As a fellow half-Asian settler (in my case, living in Canada), I recognize a hybrid sensibility and a quality of neither-here-nor-thereness in Tan’s work. From his wordless masterpiece The Arrival to his inventive The Lost Thing, the film adaptation of which won him an Academy award, Tan conjures characters who are often on the outside looking in. (Note: the possible benefit of a wayside point of view is you never lose your perspective, your edge, your mission of noticing.)

 

One of the first things that drew me to his art was the sense he imparts that life is not built on polar opposites but on juxtaposition, overlap, and recombination. He works in a chiaroscuro zone where there is often a literal softening into a grey or a glowing mid-range. It is a mystifying, contradictory space of sensical nonsense, floodlit darkness and sweet gravitas that defies rigid black-and-white thinking.

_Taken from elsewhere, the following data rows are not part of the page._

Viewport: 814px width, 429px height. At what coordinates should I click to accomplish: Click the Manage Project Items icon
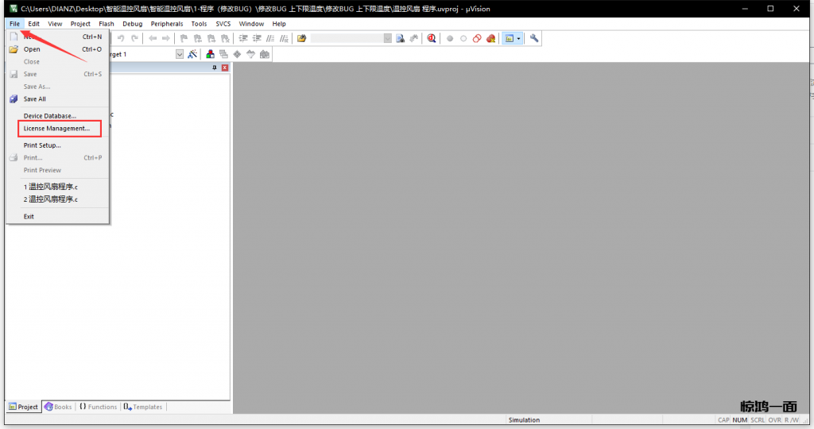(x=211, y=54)
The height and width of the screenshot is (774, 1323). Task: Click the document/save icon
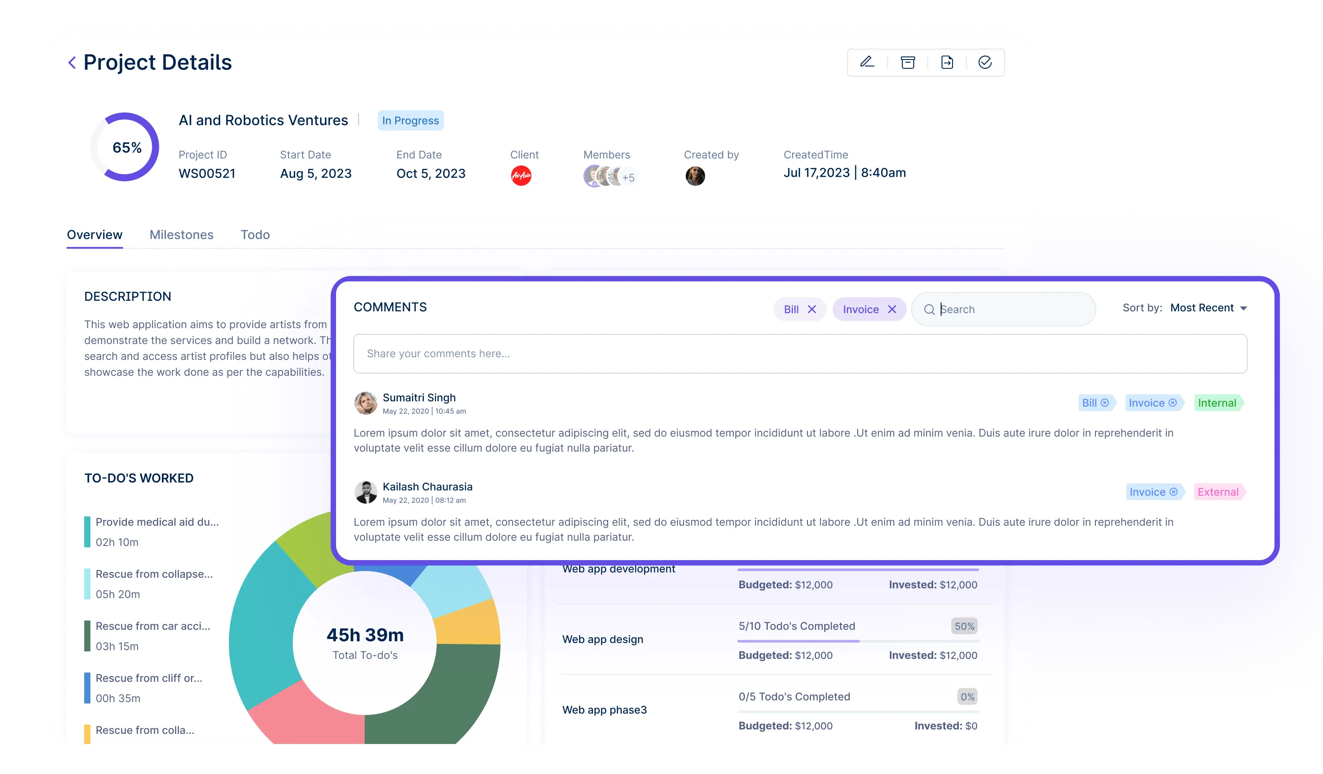click(947, 62)
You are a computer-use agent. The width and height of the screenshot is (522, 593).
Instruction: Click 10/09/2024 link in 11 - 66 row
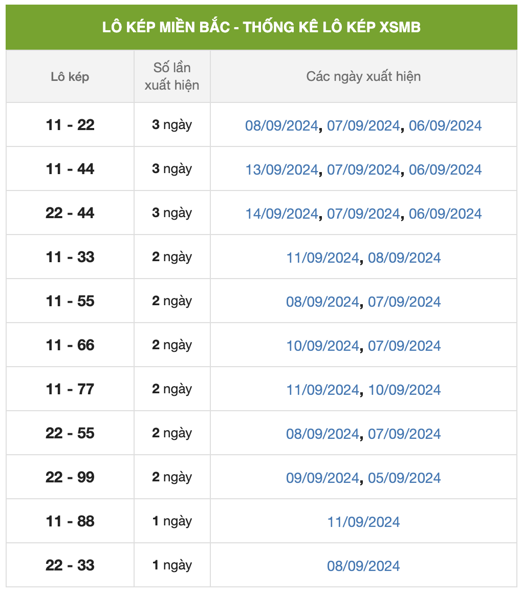322,346
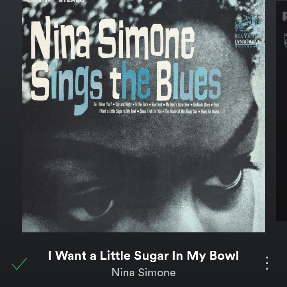This screenshot has height=287, width=287.
Task: Click the RCA Victor dog logo on the cover
Action: (247, 23)
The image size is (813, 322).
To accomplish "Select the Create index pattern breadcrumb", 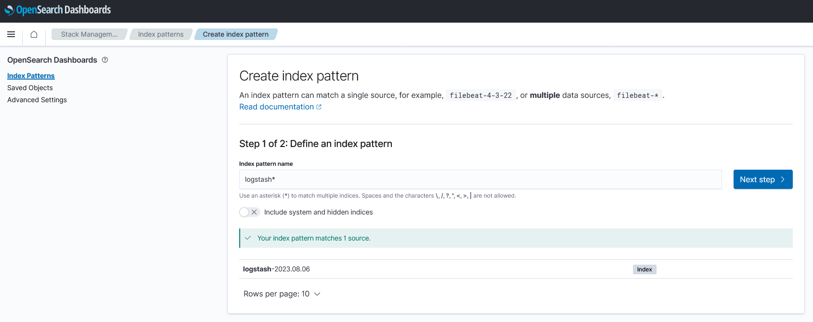I will tap(235, 34).
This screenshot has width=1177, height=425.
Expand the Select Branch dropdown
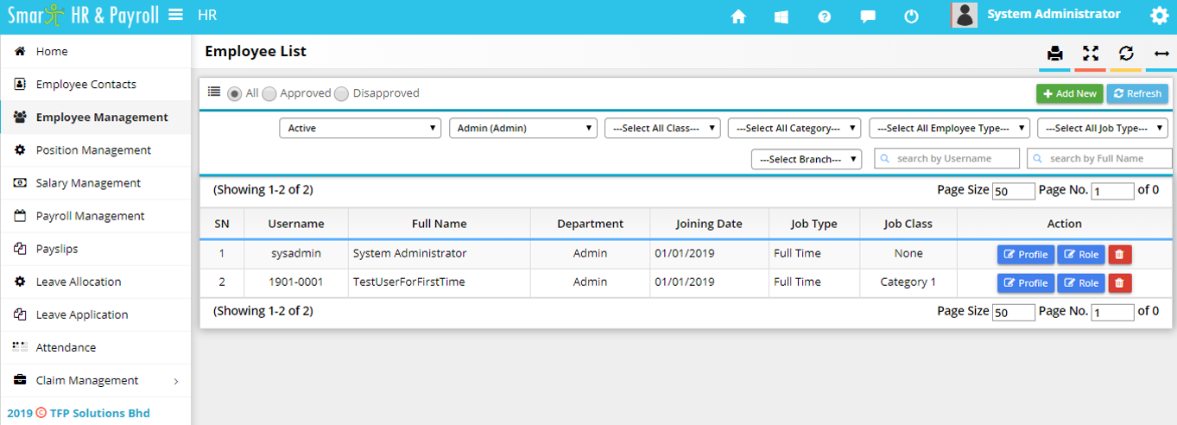coord(807,159)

As mentioned, I had the good luck of meeting Tan in 2017. We continued to talk about his process and ideas after our panel was done, through refreshments and a book signing, up until the moment his publicist politely ushered him away. I left with the impression of someone who became more interesting and less certain as our conversation progressed. Someone far from slick or blasé. A truly enthusiastic and curious student of the world.

This month, Creature—“a beautiful collection of paintings, drawings and reflections on creatures, our constant companions”—comes to bookshops. It is a visually exhilarating and hallucinatory book. It represents everything about creatureliness that is vulnerable, untameable, frightening, rule-breaking and free.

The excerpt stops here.